Notice that the slope of $\sin u$ with respect to $u$ is $1$ when $u=0$, since $\sin'=\cos$.  Then notice that the slope of the sine function is smaller at all other points than it is at points where its slope is $1$.  That tells you the graph of the sine function must be below the graph of $y=u$ when $u>0$ and above the graph of $y=u$ when $u<0$.  That tells you whether there are any other solutions.
A: $0$ is the only solution. 
If $x \neq 0$ we know that $| \sin(x) | < |x|$ and $|\cos(x)| \leq 1$. This implies that
$$
|\sin(x)\cos(x)| < |x|$$
and hence 
$$|x-\sin(x) \cos(x)| \geq |x|-|\sin(x) \cos(x)| >0$$
A: Use the property 
$2\sin x\cos x=\sin (2x)$
Let $f(x)=sin2x - 2x$
$f'(x)=2\cos (2x)-2$ which is zero at $0,2\pi,...$
Also, $-1-2x\le f(x)\le 1-2x$ which means the function is contained between two lines.
Finally, $f'(x)\le 0$ which means the function is decreasing.
Also, $f(-\frac{\pi}{4})>0$ and $f(\frac{\pi}{4})<0$.This means, there has to be at least one point where it crosses the x-axis.
Since the curve decreases continuously, it intersects x-axis only once.
For solving such questions, try drawing the graph to find roots.

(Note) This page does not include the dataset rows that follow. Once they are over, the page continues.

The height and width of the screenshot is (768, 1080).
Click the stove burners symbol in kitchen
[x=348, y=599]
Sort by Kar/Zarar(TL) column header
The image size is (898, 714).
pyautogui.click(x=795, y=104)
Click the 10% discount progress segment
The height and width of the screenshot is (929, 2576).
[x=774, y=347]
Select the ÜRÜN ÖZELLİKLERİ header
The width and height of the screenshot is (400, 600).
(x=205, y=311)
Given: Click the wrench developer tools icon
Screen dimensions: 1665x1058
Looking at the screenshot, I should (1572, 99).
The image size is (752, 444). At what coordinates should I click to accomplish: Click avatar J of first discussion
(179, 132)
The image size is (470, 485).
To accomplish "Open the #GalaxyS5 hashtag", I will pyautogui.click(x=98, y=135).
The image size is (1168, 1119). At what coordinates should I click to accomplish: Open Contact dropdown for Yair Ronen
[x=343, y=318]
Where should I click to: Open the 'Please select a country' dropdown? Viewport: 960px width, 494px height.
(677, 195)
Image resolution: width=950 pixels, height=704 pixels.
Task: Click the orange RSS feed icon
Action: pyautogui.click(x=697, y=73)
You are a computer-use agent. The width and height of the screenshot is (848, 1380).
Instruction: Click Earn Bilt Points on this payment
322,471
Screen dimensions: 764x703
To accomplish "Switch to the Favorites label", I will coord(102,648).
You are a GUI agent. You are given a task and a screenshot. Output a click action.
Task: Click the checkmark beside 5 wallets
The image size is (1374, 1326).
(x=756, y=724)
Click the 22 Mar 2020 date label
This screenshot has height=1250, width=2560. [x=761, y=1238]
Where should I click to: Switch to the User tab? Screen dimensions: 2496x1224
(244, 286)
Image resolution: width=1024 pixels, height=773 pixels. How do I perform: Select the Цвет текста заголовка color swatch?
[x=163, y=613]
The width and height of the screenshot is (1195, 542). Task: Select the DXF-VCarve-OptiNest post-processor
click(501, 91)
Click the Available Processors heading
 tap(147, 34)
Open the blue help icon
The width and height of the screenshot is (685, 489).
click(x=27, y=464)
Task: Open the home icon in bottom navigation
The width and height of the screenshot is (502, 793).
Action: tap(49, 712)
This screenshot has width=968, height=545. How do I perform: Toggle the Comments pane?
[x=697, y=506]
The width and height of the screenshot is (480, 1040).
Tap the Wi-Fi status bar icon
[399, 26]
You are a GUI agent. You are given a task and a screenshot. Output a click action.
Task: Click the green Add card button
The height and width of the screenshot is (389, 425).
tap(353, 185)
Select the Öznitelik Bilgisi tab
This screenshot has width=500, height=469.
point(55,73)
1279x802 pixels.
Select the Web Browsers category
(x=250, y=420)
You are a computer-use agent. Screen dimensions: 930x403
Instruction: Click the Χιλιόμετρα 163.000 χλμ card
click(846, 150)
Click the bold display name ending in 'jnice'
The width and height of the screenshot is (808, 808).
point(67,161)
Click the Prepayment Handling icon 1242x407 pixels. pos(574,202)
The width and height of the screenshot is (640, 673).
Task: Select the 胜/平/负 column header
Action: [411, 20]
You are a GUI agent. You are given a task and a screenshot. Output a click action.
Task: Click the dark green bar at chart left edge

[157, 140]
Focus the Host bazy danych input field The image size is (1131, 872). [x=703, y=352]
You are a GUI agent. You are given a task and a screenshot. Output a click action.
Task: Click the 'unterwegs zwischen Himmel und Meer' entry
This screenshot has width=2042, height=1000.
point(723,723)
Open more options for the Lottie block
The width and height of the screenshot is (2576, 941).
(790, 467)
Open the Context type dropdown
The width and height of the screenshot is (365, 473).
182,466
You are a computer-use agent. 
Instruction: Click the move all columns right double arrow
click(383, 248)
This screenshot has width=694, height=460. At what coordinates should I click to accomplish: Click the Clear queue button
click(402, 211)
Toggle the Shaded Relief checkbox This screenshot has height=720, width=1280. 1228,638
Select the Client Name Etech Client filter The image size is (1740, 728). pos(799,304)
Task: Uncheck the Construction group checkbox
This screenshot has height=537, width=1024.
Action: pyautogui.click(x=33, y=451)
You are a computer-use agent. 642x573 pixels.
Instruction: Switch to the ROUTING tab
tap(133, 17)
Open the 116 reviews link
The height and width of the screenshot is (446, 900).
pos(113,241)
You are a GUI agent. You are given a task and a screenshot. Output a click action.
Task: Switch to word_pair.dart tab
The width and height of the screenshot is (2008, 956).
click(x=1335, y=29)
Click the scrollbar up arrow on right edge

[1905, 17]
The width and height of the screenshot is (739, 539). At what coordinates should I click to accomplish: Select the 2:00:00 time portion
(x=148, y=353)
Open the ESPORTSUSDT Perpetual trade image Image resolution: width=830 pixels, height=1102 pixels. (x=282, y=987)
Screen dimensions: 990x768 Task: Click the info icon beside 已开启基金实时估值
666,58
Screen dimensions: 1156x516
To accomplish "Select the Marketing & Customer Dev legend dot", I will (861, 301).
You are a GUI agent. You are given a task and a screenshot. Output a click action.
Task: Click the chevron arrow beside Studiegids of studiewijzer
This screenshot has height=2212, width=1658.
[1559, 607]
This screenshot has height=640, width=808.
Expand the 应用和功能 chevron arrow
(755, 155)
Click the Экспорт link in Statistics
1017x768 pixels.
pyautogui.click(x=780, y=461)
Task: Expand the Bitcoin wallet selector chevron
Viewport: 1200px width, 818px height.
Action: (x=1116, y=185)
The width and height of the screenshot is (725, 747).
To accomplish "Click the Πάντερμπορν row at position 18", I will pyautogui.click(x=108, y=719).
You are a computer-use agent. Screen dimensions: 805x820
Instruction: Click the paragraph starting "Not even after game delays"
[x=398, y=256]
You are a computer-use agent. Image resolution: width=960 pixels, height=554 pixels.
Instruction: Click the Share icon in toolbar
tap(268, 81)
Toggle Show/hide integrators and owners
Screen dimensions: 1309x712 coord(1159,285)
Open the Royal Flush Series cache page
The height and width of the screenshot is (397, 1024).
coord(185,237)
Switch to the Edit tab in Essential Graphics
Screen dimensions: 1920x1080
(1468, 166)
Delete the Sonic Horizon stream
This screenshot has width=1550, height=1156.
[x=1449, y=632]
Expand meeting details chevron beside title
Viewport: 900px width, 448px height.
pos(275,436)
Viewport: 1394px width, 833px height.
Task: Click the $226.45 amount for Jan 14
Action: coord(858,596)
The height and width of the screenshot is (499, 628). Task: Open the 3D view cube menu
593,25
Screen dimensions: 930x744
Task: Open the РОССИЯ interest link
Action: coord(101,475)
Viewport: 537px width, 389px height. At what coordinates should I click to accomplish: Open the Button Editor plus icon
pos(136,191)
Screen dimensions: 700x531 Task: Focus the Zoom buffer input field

A: The equation $\sin u=u$ has only one solution: $u=0$. To see this, you may suppose $u>0$ because if $u<0$ is a solution, $-u$ is also a solution. You also may suppose 01$ and $\sin u\le 1.
Now, on the interval $[0,\frac\pi2]$, the sine function is strictly concave, hence its curve is under its tangent at any point in the interval, in particuler under its tangent at origin, which has equation $y=x$.